There is strong international interest in a new book by the celebrated American writer and journalist Joan Didion who died in 2021. Entitled Notes to John, the manuscript was discovered in a portable filing cabinet next to her desk after her death. The book is a journal in which she describes sessions with a psychiatrist. The reports are addressed to her husband, the fellow writer John Gregory Dunne.
The book will be published by Fourth Estate in the UK where it was acquired by Publishing Director Kishani Widyaratna from Claire Paterson Conrad of Janklow & Nesbit UK. The book will publish simultaneously with Knopf in the US where it was acquired by Jordan Pavlin, Knopf EVP, Publisher & Editor-in-Chief. International rights sales are unfolding rapidly including deals with Grasset (France), Gyldendal (Denmark), Ullstein (Germany), Il Saggiatore (Italy), De Arbeidespers (The Netherlands), Grupa Wydawnicza Relacja (Poland), Infinito Particular (Portugal), PRH Spain and Natur Och Kultur (Sweden), with more underway. It is sure to be a much talked about title at Frankfurt.

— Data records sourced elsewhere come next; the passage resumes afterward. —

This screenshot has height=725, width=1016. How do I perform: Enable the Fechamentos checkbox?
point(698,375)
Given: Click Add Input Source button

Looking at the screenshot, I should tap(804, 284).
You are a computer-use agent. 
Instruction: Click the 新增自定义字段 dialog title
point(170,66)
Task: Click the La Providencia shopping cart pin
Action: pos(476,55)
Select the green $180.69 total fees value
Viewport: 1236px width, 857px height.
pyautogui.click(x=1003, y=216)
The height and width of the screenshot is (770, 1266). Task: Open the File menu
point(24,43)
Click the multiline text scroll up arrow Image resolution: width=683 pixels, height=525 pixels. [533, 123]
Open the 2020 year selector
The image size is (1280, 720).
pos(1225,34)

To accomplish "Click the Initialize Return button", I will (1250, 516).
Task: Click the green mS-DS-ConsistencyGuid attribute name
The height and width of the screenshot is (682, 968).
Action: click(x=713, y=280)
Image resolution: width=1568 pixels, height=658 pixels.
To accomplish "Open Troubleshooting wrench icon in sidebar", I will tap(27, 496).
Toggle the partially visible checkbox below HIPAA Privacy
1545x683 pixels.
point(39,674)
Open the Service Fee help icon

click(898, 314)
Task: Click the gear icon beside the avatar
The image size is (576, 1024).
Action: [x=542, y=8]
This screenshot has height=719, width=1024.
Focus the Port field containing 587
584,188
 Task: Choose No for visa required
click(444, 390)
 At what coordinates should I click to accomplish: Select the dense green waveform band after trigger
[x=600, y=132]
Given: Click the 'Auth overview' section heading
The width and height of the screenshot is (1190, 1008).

Kishani Widyaratna said, “At 4th Estate we are immensely proud to be Joan Didion’s long-time UK publisher, and it is a great honour to be bringing this extraordinary new book to readers. Notes to John offers us a deeply moving and astonishingly intimate portrait of the person behind the revered literary persona, and rare insight into the genesis of some Didion’s most treasured works. This is an unmissable publication from one of the most iconic writers of our time.”
Notes to John opens in December 1999, shortly after Didion began seeing the psychiatrist. As she wrote to a friend, her family had been having “a rough few years.” For several months, she recorded the sessions with the psychiatrist in meticulous detail. The initial sessions focused on alcoholism, adoption, depression, anxiety, guilt, and the heartbreaking complexities of her relationship with her daughter, Quintana. The subjects evolved to include her work, which she was finding difficult to maintain for sustained periods. There were discussions about her own childhood—misunderstandings and lack of communication with her mother and father, her early tendency to anticipate catastrophe—and the question of legacy, or, as she put it, “what it’s been worth.”
The conversations were central to Didion’s understanding of the themes she turned to in her brilliant late works, Where I Was From, The Year of Magical Thinking and Blue Nights.
The book will be published in hardcover, ebook and audio on April 22, 2025.
The hardback cover features a portrait of Joan Didion in her office taken by acclaimed photographer Annie Leibovitz.